生前、そんな曾ジィちゃんからよく聞いた話。
俺の曾ジィちゃんは、国鉄時代 汽車の運転手をやっていた。
生前、そんな曾ジィちゃんからよく聞いた話。
ジィちゃんの仕事は、もちろん汽車の運転なんだけど
どうしてももうひとつやらされる仕事があって
その仕事をやる日はもうイヤでイヤでしょうがなかったそうだ。
要するにまぐろ拾いである。
まぐろ拾いっていうのは、電車による事故(自殺)で
体がばらばらになってしまった人のパーツを拾い集めること。
時代は終戦後で、きたないとかきれいとか、違法合法なんて概念はそっちのけ、
みんな生きるのに必死だった頃。
生きるのがつらくて死を選んでしまう自殺者も、もちろん多かったそうだ。
ジィちゃんは運転手なので、基本的には汽車の先頭車両で、いつも前方を見ていた。
だから、飛び込んでくる人が丸見えなんだ。
飛び込んでくるならまだしも、一番最悪だったのは
線路の上に3、4人(家族)で寝ているのを見てしまったときだとか。
で、線路脇に立って電車を見てる人はいっぱいいるけど、
これから飛び込もうって奴は、どんなに離れていても、顔が見えなくても、すぐわかるんだって。
なんでも、立ってる姿の上に、そいつの目が見えるんだって。
そいつの頭の上に、悲しそうな両目がぼやけて見えるんだって。
飛び込む奴はこういう目をしてるんだ、わかるんだ、って言ってた。
それで曾ジィさんはある日、線路脇に飛び込みそうな奴が見えたから
また目の前で死なれるのがどうしてもどうしてもイヤで、ブレーキを早めにかけたんだって。
予想して、飛び込む前からかけてたんだって。
案の定飛び込んできたその男は、まだまだ若い奴で。
飛びこんだ時に勢いがあったせいか、うまいように飛ばされちゃって
線路脇のくさむらで、のたうちまわってたんだって。
よかった、生きてる!と思った曾ジィさんは、
すぐに汽車をとめて急いでその男のところへ走って行った。
すると、男は
「汽車がとまった、運転手、とめやがったなぁー」
「なんでとめたんですか、なんでとめたんですか、恨みます、恨みますよ…」
って泣きながら叫びまくって、げろを吐いて、
うわごとみたいに運転手(曾じぃちゃん)をすっげぇ責めたんだって。
だから曾じぃちゃんは、バカいうな、死ぬんじゃない、とか色々説教してから
その男を、同僚(国鉄の人なんだろうね)にまかせて、自分はそのまま運転席に戻ったんだって。
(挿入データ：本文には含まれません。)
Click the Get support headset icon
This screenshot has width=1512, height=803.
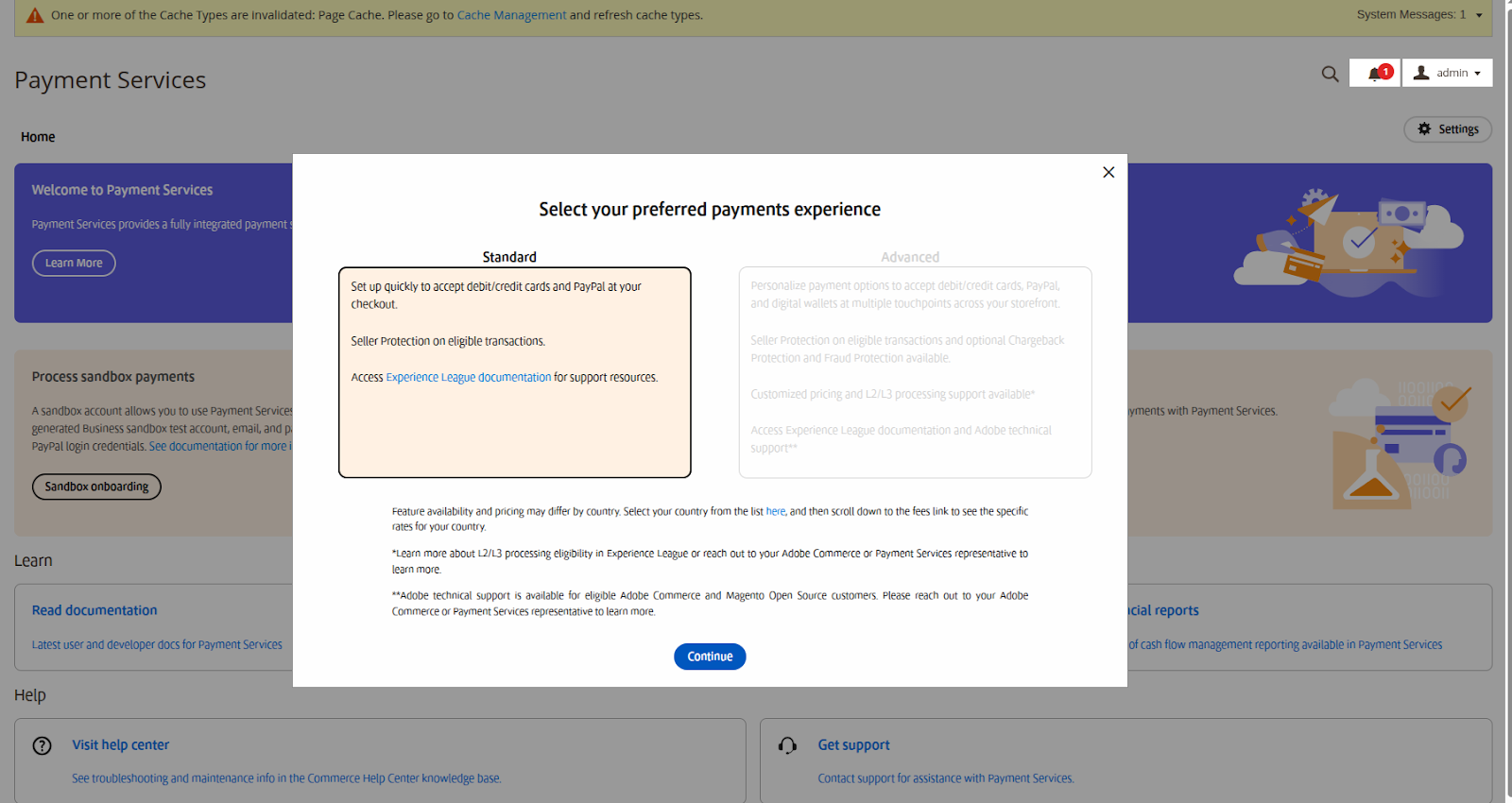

そしたらその男、数日後にまた汽車に飛び込んで死んだんだよ。
その男が飛び込んだ汽車っていうのが、
曾ジィちゃんの運転してた汽車の、最後尾車両なんだって。
曾ジィちゃんは、男と知らずにいつも通りそのマグロを拾ってたんだけど
後からそれを知って、あまりに悲しくて腹が立ったそうだ。
あいつ、死に損なった俺の汽車をわざわざ狙ってたんだろうな…だって。